皮肉なことに、化学兵器が政治的に有効的な武器になり得るかをシリアが証明してしまったのと同時に、国境を越えたイラクではイスラム国が戦場での自分たちの影響力が限られていることを理解し始めている。人権保護団体や合同軍によると、昨年の9月と10月、そして先月にも比較的原始的なガス攻撃があり、少数の人がこの犠牲になったという。

武装グループによる化学兵器と生物兵器による攻撃に対する懸念は、この数十年間ずっとあったが、こうした攻撃は極めてまれで、また多くの場合あっても効果がなかった。

化学兵器開発における最大の脅威は?

専門家によると、アルカイダもイスラム国も化学兵器や生物兵器を入手しようとしているが、両組織ともこれを優先事項にはしていないという。最近のブリュッセルやパリ、あるいは先月ロンドンで起きた攻撃のように、こうした武装グループは、トラックやナイフ、火器といった単純な武器を利用するようになっている。

ただし、いつまでもそうとは限らない。日本のカルト団体であるオウム真理教は、生物兵器開発に失敗した後、サリンの製造に成功。1995年に東京の地下鉄への攻撃に使用して、13人を殺害し、さらに数千人を負傷させた。専門家によれば、化学物質の散布方式をより優れたものにできていたなら、死者数は大幅に増えた可能性があるという。

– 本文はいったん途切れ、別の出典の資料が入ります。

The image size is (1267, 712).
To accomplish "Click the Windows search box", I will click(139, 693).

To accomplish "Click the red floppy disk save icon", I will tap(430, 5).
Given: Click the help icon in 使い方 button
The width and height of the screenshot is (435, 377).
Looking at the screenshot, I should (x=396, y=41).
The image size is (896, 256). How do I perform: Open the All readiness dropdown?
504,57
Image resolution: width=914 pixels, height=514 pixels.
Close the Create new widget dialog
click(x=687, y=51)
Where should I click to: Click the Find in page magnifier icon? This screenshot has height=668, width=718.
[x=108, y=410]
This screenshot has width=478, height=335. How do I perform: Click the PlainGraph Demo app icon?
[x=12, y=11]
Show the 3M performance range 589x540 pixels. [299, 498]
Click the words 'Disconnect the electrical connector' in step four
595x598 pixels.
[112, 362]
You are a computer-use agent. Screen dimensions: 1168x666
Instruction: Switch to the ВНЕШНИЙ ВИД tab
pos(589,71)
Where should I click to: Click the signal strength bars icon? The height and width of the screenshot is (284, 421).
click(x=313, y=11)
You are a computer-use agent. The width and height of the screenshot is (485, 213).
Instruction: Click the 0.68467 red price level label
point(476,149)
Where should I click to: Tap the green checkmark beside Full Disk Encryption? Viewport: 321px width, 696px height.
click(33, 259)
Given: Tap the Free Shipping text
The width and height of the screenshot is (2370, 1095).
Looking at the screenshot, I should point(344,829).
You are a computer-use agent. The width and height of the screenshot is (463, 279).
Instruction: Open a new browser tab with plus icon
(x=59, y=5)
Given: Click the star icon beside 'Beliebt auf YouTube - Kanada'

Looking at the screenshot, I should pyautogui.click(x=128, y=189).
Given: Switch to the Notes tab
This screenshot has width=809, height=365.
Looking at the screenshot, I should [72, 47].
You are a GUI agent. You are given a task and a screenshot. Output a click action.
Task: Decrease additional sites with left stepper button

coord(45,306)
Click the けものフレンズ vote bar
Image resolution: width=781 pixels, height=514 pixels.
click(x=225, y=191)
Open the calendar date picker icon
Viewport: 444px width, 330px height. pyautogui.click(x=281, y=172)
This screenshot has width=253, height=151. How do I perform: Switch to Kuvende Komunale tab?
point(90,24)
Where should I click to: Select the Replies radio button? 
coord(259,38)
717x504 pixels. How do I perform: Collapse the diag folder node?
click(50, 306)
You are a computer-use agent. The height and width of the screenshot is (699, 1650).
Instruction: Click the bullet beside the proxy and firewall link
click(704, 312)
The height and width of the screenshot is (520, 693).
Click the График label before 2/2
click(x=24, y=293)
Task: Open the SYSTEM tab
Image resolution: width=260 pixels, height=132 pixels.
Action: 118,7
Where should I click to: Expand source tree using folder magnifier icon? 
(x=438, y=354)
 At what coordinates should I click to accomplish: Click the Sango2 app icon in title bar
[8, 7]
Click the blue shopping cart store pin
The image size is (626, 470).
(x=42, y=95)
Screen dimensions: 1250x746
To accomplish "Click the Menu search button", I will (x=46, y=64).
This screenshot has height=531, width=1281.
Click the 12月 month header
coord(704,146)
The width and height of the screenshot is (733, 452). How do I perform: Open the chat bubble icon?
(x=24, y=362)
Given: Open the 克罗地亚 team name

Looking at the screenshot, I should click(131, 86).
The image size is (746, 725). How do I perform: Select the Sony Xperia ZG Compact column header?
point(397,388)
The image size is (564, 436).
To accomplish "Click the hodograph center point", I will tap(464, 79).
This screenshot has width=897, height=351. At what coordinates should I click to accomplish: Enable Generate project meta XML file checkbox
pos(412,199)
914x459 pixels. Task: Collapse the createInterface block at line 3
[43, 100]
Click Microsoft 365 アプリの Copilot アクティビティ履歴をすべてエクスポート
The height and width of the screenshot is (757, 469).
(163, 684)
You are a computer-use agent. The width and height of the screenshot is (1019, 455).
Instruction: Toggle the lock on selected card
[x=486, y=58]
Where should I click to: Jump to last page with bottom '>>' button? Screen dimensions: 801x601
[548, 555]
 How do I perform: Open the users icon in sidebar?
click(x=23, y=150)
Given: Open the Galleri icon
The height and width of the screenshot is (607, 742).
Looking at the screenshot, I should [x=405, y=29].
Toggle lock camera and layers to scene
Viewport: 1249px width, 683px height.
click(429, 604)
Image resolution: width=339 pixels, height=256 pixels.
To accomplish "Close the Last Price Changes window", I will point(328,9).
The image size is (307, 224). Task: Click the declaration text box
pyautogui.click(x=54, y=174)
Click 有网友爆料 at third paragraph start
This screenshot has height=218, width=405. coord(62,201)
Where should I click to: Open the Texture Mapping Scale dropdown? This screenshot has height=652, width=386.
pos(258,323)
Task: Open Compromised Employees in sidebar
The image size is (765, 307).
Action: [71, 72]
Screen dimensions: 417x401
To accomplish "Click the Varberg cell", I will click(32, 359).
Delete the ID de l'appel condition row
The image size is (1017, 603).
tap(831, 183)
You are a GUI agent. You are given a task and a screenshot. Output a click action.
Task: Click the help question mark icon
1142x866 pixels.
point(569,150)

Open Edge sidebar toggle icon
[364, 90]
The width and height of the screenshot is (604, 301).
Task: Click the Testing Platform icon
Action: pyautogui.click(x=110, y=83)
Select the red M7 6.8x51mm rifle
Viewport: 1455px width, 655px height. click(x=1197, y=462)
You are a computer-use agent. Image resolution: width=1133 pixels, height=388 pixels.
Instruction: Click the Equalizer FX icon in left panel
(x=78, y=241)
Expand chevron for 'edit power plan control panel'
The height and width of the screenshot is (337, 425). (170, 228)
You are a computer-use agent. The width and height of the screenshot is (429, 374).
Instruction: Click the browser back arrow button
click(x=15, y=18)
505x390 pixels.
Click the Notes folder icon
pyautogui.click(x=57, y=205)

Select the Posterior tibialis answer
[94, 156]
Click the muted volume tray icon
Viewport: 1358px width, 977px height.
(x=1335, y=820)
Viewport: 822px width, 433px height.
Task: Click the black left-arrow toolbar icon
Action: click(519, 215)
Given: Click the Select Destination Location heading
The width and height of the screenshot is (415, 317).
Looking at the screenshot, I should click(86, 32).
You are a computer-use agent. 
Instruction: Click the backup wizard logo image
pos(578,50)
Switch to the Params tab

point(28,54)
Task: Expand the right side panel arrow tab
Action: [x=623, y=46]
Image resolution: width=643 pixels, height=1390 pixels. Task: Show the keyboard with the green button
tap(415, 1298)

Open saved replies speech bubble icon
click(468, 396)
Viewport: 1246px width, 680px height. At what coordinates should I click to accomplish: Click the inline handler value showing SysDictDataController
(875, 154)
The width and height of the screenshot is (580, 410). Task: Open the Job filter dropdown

しかし、4日にシリアで起こった攻撃については、化学兵器開発の最大の脅威は武装グループではなく、こうした兵器の威力を試したいと考えている政府を抱える国である。これは、米国もほかの西側諸国もどう対処してよいのかわかっていない、厳しい現実である。

著者のピーター・アップス氏はロイターのグローバル問題のコラムニスト。このコラムは同氏個人の見解に基づいている。